No fim do século 19, países europeus repartiram o


continente africano entre si e o exploraram durante
quase 100 anos. Os invasores se foram, mas deixaram
os efeitos nefastos de sua presença
Isabelle Somma | 01/07/2006 00h00

Ao encerrar a Conferência de Berlim, em 26 de fevereiro de 1885, o chanceler alemão


Otto von Bismarck inaugurou um novo – e sangrento – capítulo da história das relações
entre europeus e africanos. Menos de três décadas após o encontro, ingleses, franceses,
alemães, belgas, italianos, espanhóis e portugueses já haviam conquistado e repartido
entre si 90% da África – ou o correspondente a pouco mais de três vezes a área do
Brasil. Essa apropriação provocou mudanças profundas não apenas no dia-a-dia, nos
costumes, na língua e na religião dos vários grupos étnicos que viviam no continente.
Também criou fronteiras que, ainda hoje, são responsáveis por tragédias militares e
humanitárias.

O papel da conferência, que contou com a participação de 14 países, era delinear as


regras da ocupação. “A conferência não ‘dividiu’ a África em blocos coloniais, mas
admitiu princípios básicos para administrar as atividades européias no continente, como
o comércio livre nas bacias dos rios Congo e Níger, a luta contra a escravidão e o
reconhecimento da soberania somente para quem ocupasse efetivamente o território
reclamado”, afirma Guy Vanthemsche, professor de História da Universidade Livre de
Bruxelas, na Bélgica, e do Centro de Estudos Africanos de Bruxelas.

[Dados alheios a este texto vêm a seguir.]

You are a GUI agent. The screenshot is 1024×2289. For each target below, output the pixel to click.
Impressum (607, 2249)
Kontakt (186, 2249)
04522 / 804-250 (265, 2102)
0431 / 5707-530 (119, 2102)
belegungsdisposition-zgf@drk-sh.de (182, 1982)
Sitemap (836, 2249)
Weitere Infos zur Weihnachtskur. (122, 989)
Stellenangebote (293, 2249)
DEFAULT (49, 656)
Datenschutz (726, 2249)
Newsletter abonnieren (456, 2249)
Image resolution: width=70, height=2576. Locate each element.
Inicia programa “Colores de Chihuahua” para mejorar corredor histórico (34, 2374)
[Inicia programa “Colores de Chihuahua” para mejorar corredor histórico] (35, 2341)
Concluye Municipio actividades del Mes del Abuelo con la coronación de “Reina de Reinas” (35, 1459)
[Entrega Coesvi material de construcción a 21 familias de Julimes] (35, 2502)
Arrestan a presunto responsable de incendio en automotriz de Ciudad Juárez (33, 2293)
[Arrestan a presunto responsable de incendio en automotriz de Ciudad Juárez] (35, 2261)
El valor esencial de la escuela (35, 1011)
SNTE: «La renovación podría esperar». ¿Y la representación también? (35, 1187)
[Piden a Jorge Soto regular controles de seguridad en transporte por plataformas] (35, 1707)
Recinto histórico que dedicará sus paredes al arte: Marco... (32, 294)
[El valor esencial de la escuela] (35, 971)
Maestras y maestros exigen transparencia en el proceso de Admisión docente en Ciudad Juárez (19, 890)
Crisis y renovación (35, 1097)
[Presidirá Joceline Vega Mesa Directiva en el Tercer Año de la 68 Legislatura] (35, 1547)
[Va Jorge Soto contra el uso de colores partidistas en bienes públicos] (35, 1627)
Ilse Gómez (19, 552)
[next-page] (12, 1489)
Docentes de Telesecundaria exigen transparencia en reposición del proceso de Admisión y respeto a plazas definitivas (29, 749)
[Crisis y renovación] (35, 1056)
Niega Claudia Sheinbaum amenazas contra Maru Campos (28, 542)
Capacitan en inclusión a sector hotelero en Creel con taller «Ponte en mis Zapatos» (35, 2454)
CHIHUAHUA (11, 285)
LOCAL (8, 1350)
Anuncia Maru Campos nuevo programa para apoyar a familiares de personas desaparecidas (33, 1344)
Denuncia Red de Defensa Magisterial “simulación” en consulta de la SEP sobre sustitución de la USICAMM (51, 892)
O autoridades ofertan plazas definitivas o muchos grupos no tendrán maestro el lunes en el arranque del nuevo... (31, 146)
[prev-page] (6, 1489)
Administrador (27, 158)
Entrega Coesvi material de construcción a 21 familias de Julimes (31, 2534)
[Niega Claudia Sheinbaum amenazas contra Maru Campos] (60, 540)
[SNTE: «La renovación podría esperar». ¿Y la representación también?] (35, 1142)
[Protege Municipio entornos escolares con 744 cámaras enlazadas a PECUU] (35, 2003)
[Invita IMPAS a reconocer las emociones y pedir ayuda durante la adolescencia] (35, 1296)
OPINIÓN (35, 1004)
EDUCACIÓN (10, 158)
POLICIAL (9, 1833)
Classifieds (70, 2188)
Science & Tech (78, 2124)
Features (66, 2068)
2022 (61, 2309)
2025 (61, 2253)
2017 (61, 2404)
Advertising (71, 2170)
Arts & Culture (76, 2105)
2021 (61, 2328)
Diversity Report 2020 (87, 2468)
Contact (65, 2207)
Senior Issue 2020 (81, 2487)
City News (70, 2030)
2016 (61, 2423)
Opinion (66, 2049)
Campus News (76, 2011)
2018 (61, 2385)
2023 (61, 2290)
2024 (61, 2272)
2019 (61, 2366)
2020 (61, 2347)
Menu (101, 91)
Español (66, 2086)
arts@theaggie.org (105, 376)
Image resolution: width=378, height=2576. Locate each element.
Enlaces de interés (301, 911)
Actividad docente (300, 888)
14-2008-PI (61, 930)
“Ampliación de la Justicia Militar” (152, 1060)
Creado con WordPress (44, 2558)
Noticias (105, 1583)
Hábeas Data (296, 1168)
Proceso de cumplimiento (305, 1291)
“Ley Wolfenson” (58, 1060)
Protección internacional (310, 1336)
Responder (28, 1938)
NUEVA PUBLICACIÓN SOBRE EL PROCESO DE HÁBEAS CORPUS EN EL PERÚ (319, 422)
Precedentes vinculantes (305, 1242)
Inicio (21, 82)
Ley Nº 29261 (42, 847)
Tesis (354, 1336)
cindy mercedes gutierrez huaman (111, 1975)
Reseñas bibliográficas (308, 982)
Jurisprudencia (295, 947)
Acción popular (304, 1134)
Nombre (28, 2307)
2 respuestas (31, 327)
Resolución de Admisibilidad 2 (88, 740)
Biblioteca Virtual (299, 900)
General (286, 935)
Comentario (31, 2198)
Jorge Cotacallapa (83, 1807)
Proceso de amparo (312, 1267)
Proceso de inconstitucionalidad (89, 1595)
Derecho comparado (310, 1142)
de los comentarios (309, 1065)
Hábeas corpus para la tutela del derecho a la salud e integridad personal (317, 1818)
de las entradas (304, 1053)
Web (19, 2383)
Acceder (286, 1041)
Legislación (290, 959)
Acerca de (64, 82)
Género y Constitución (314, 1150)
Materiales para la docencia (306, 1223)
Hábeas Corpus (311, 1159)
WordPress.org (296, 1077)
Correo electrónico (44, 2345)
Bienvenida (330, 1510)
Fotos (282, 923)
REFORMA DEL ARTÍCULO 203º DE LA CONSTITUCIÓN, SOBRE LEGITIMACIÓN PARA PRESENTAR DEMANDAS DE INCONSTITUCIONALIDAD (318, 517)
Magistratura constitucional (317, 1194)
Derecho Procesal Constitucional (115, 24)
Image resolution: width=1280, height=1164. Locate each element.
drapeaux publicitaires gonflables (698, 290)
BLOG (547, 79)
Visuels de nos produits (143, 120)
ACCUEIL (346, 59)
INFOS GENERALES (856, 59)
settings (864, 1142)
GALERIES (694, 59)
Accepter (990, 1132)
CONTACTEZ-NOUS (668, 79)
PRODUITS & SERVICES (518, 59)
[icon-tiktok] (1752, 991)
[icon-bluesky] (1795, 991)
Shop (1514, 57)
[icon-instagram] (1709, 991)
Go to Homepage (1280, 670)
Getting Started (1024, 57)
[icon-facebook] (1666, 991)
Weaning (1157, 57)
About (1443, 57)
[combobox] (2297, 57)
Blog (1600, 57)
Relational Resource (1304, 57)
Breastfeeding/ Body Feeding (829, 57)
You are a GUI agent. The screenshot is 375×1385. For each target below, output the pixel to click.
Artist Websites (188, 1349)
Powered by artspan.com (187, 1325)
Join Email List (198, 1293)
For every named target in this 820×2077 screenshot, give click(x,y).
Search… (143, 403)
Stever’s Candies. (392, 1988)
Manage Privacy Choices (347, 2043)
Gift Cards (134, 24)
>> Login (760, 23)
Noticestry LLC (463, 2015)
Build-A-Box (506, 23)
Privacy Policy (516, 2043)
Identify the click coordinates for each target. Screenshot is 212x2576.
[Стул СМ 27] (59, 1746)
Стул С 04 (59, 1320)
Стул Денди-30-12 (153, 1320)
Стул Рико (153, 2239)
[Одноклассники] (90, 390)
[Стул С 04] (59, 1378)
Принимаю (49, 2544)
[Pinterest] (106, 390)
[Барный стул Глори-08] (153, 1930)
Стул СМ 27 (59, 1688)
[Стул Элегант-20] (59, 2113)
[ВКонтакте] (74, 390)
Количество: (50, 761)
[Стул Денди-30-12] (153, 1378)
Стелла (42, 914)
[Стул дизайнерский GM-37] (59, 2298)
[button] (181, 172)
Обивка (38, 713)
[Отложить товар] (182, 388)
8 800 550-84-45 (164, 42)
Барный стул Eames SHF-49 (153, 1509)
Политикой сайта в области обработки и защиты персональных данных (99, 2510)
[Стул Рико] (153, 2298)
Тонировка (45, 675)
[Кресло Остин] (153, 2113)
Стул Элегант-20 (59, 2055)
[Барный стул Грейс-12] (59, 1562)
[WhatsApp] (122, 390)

A rapidez com que a divisão se deu foi conseqüência direta da principal decisão do
encontro, justamente o princípio da “efetividade”: para garantir a propriedade de
qualquer território no continente, as potências européias tinham de ocupar de fato o
quinhão almejado. Isso provocou uma corrida maluca em que cada um queria garantir
um pedaço de bolo maior que o do outro. “Em pouco tempo, com exceção da Etiópia e
da Libéria, todo o continente ficou sob o domínio europeu”, diz a historiadora Nwando
Achebe, da Universidade Estadual do Michigan. A Libéria, formada por escravos
libertos enviados de volta pelos Estados Unidos, havia se tornado independente em
1847. Na Etiópia, a independência foi garantida depois da Conferência de Berlim, com
a vitória do exército do imperador Menelik II sobre tropas italianas na batalha de Adwa,
em 1896.

O interesse europeu pela África vinha de muito tempo antes da conferência. No século
15, os portugueses já haviam chegado aos arquipélagos de Cabo Verde e São Tomé e
Príncipe, iniciando sua ocupação do continente (que depois se estendeu a Angola e
Moçambique). Os britânicos ocuparam partes da atual África do Sul, do Egito, do
Sudão e da Somália no século 19. No mesmo período, os franceses se apoderaram de
parte do Senegal e da Tunísia, enquanto os italianos marcavam presença na Eritréia
desde 1870. Em 1902, França e Inglaterra já detinham mais de metade do continente.
Tiros e mentiras

A ocupação não se deu somente com a força das armas de fogo, que eram novidade para
muitos dos povos subjugados. A trapaça foi largamente usada para a conquista e
manutenção dos territórios. O rei Lobengula, do povo Ndebele, é um exemplo: assinou
um contrato em que acreditava ceder terras ao magnata britânico Cecil Rhodes em troca
de “proteção”. O problema é que o contrato firmado pelo rei não incluía a segunda parte
do trato. O monarca nem percebeu, pois era analfabeto e não falava inglês. Apesar dos
protestos de Lobengula, que acreditava que a palavra valia alguma coisa entre os recém-
chegados, o governo da Inglaterra se fez de desentendido. Apoiou a exploração do
território Ndebele, no atual Zimbábue, de onde Rhodes tirou toneladas de ouro.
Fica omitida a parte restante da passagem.